Almost a decade has passed since the start of ‘Modern Life’, the program that for a few years revolutionized everything we understood as radio, television and YouTube. They never returned to what they were in their beginnings, but David Broncano, Héctor de Miguel (former Quequé) and Ignatius Farray managed to square the circle: make radio matter again for a segment of the population that no longer listened to the radio based on great responses, to found their own country and base their entire existence on the wildest commedia.
We are all rancid
In his heyday (seasons 1–5), ‘Modern Life’ was pure television as it had long since refused to be: innovative, surprising, breaking barriers, skirting the limits of what can be emitted and very, very pure. After 1000 episodes, the show has come to an end true to his own style: with a shadowy program (a sashimi), without any grandiloquence or epic, leaving for the collective memory that for a few years it was everything.

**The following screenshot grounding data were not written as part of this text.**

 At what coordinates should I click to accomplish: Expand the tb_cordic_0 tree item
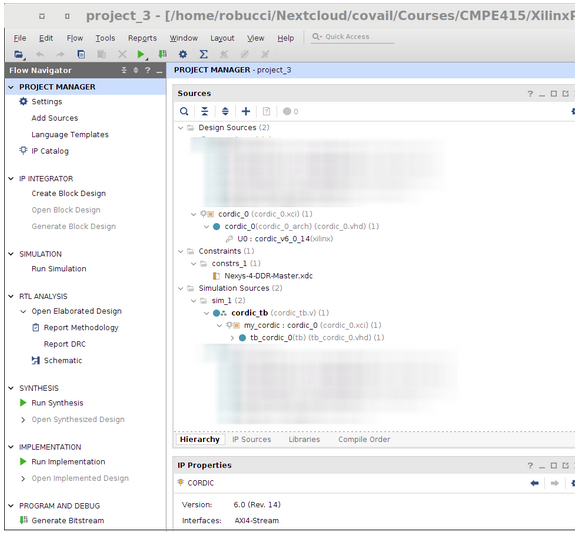click(232, 338)
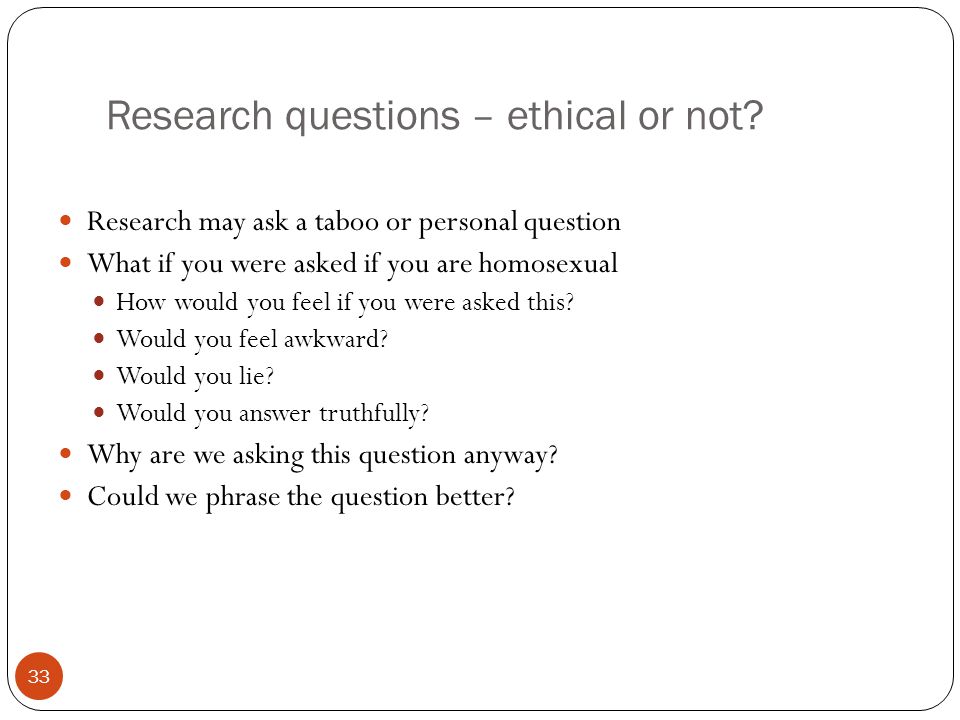Image resolution: width=960 pixels, height=720 pixels.
Task: Select the 'Research may ask a taboo' bullet text
Action: point(354,222)
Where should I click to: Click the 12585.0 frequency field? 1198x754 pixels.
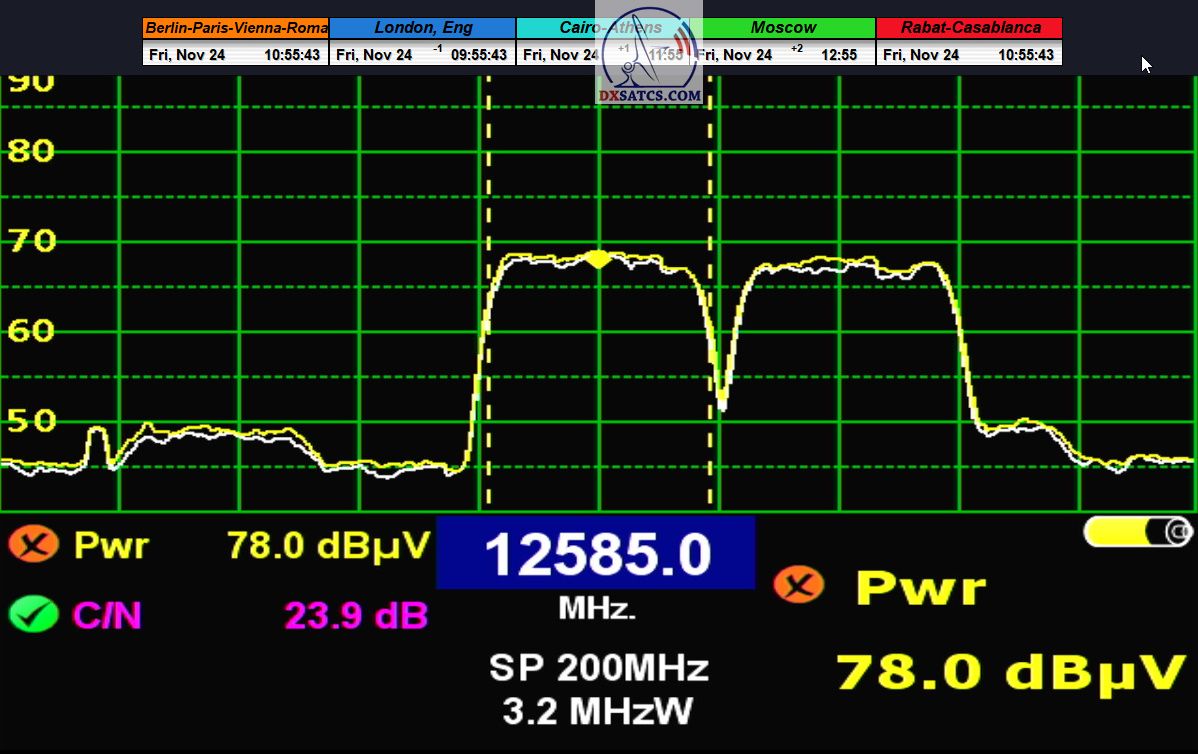tap(596, 554)
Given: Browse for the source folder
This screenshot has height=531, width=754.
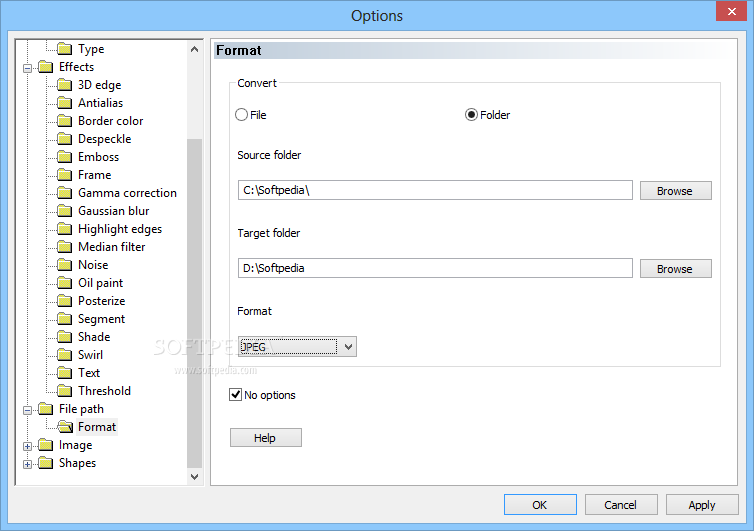Looking at the screenshot, I should (x=676, y=191).
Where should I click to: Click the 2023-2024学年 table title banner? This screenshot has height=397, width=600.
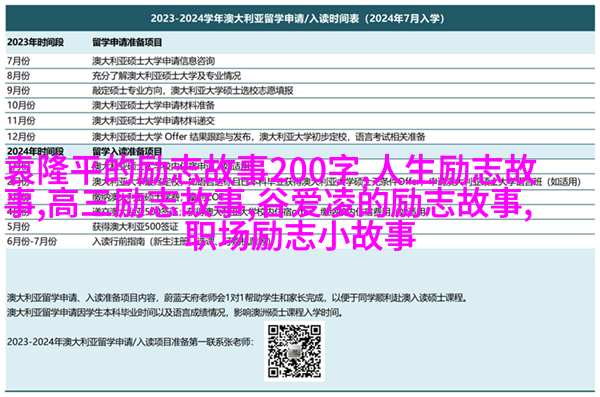(300, 18)
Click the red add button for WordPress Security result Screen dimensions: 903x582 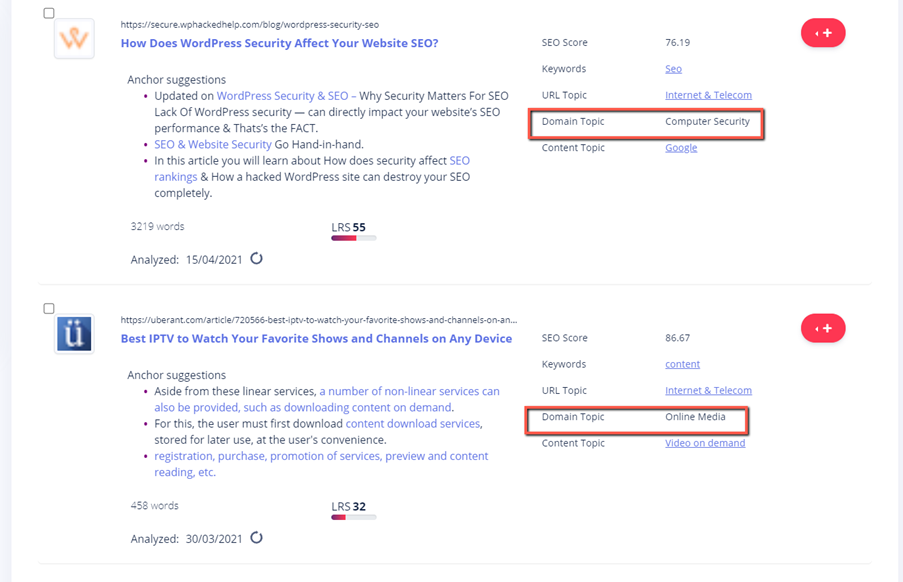823,33
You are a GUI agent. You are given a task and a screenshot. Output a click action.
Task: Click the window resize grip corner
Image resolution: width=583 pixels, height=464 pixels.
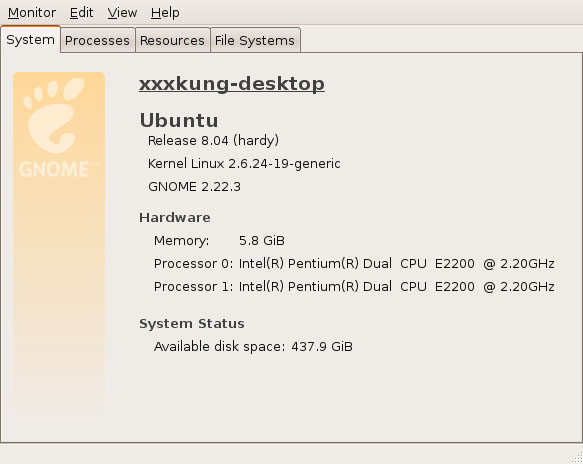pyautogui.click(x=578, y=457)
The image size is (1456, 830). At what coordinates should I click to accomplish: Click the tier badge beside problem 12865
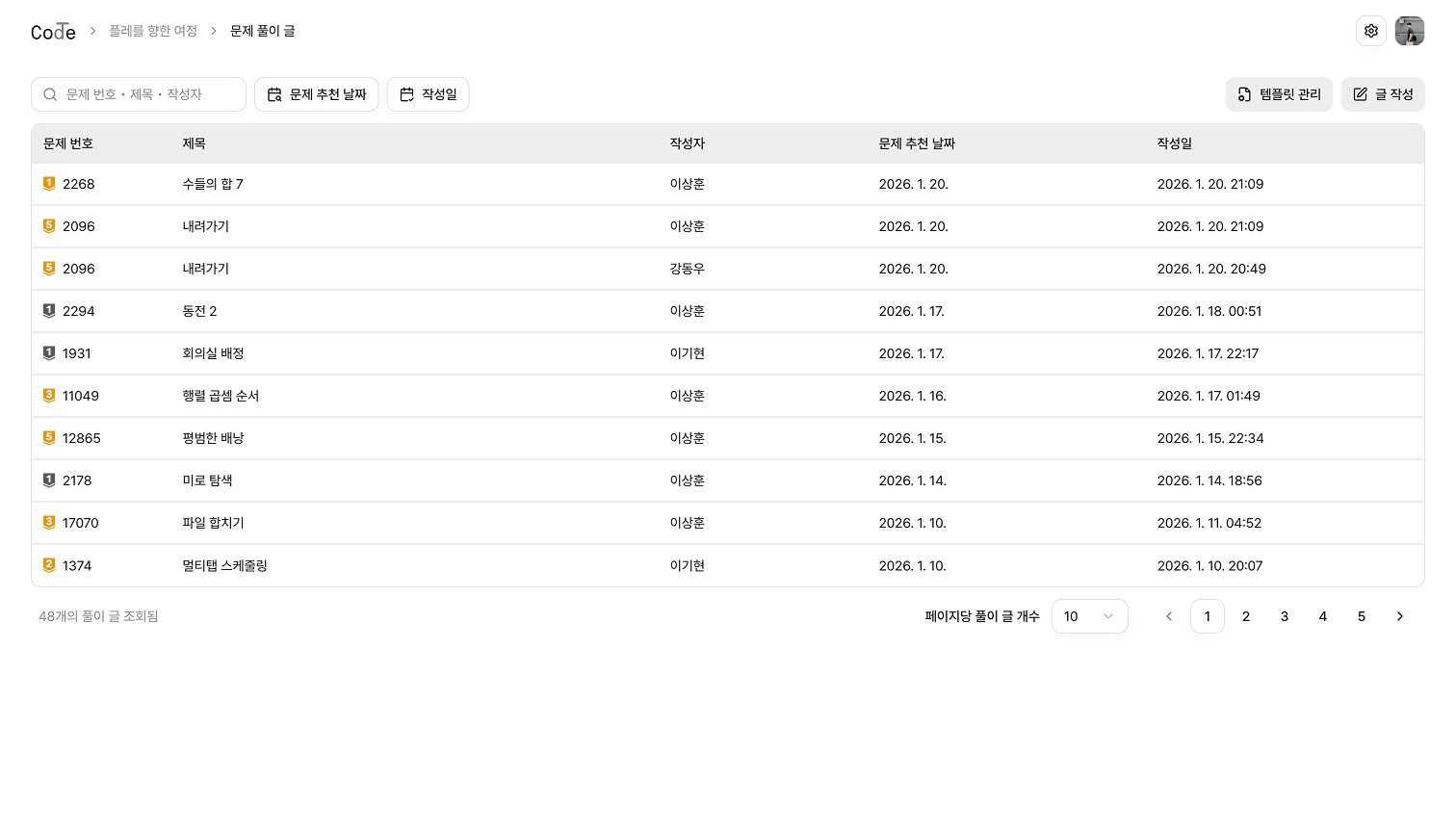tap(49, 437)
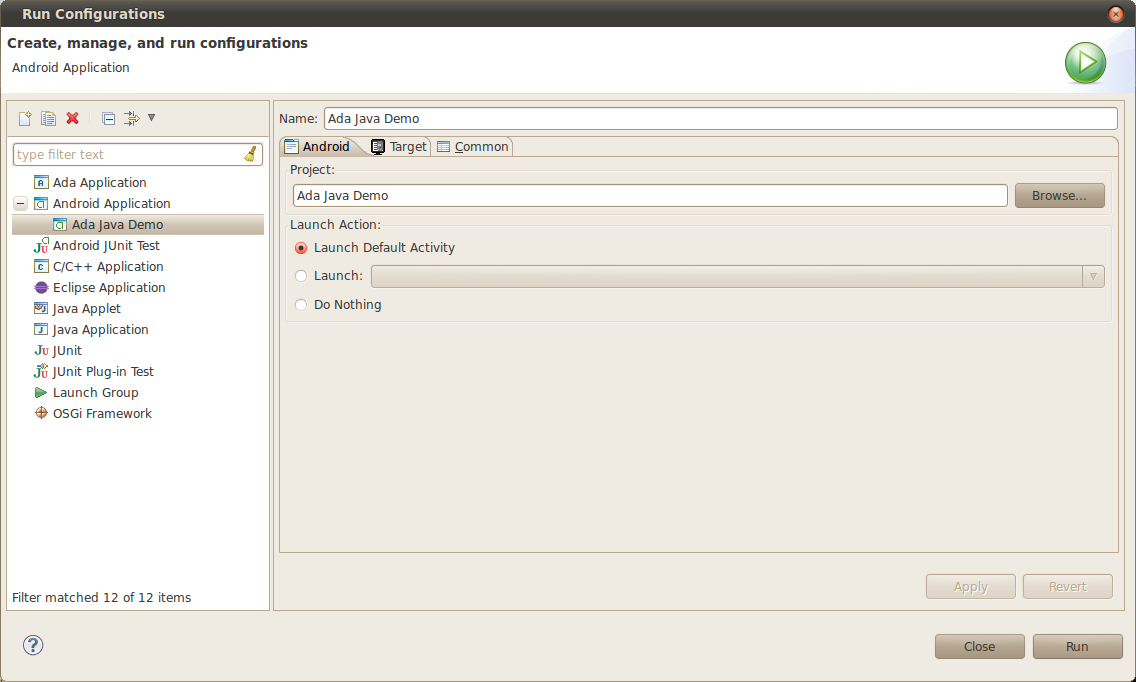
Task: Delete the Ada Java Demo configuration
Action: [x=72, y=118]
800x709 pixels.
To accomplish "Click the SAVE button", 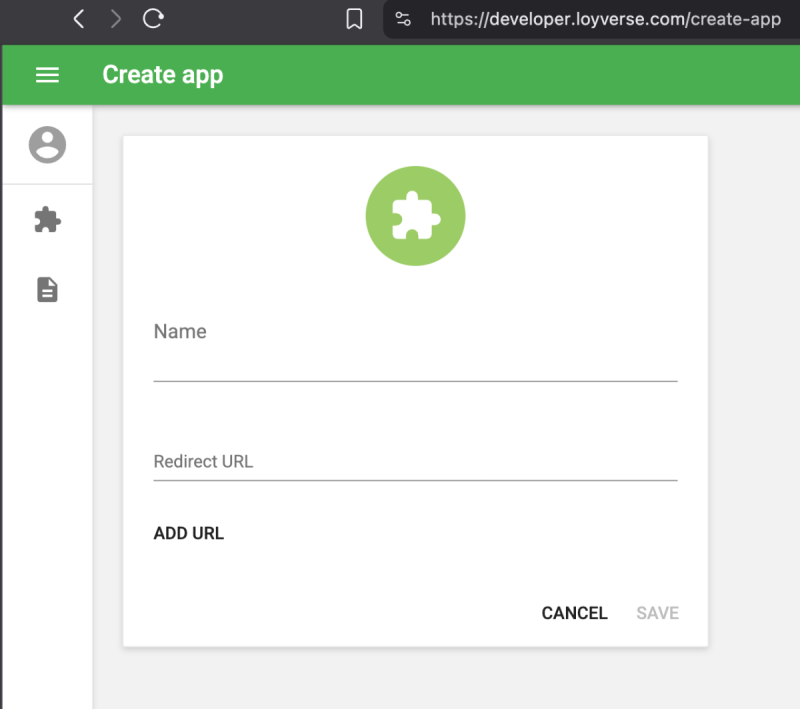I will point(657,613).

‘Modern life’ was the mirror in which dozens of entertainment programs have looked (‘La Resistencia’, without going any further, is only the natural continuation of the radio version). Without ‘La Vida Moderna’, it is possible that our audiovisual ecosystem would be very different. And if they don’t want to give themselves a big ending, we will. singing the first big peach of his star character from the golden age: Rancius.
Gora Moderdonia Askatuta
When the rest of the comedy programs in Spain were going around the same concepts over and over again, in ‘La Vida Moderna’ set up their own country. On May 15, 2017, the program was broadcast in Valdelagua, a small town for which they only gave the GPS coordinates, waiting for ten people from the public: the town was filled to the brim and together they decided to found moderdony.
It had a flag, enemies (Antiguonia), ministers and even own hymn. For a time, they even dropped the fact that, as ‘Noche Hache’ did in its day, would stand in the European elections. And it wouldn’t have gone wrong.
A year later, after another live show that got out of hand, they decided that Moderdonia ended its path as a state (mental). It coincided with the decline of the show. The chance.
A kind person
Perhaps the best program of this decade was one that started from the simplest premise: Ignatius Farray had to leave before the recording to shoot season 2 of ‘El fin de la comedia’ and came in by phone to announce, as if it were just another program. From that moment on, and for 34 minutes, an authentic odyssey begins on the way between the subway, the taxi, the anger, the interviews with gothic girls and the deaf scream. Everything becomes -as Doctor Cavadas defined them- a wonderful opera buffa.
Ignatius, from Mister Chaman to Elvis Canario passing through Pollito de Troya or Sir Archibald Percival, has been the soul of the program even when the other two presenters were more into their personal projects. If the thing has endured for a thousand episodes it has been because of him. And luckily, because we wouldn’t want to have wasted moments like that section where he ended up flirting… well, you better see for yourselves.
The show where anything could happen
Many of you may be thinking that it was just three people goofing around with microphones nearby, and you may be right! But ‘Modern Life’ was much more than that: It was television on and off television, radio on and radio off. It was its own thing, a countercultural (or perhaps anticultural) revolution for more than half an hour in which no one knew what was going to happen after the notes of their opening song.
And the moment when many of us believed that SER was going to close the joint: Ignatius testing “Oktoberfest cocaine” on air on Three Kings’ Day. there has not been such a punk moment in the Spanish audiovisual in decades. By not being subject to control and broadcasting for a niche, it became for years the refuge of those who believed that another comedy was possible.
The farewell
We could overwhelm you with the mythical moments that helped popularize the programback in the day, into the stratosphere: Nacho Cano’s “Miguel Ángel”, the boy in the Teruel pool or Andrea Levy’s visit to the section ‘Let a facha come’ (not knowing that that was his real name). We do not want to overwhelm, but, as much as they have gone among the general indifference, they were the greatest.
Have been more than 500 hours of radio and television combined, of a new way of making entertainment and humor, which little by little fell into decline after leaving aside the sections and the interaction with the public. The pandemic and Ignatius’ illness left the show seen for sentencing. To be honest, if she kept seeing each other it was out of sheer routine. And by Listener Loco Boycott.
But the legacy they have left is extensive. In a world of clone programs, zero-risk television and soft-spirited proposals, ‘Modern Life’ opened a gap in the somewhat hieratic programming of SER with something different. Gora Moderdonia Askatuta!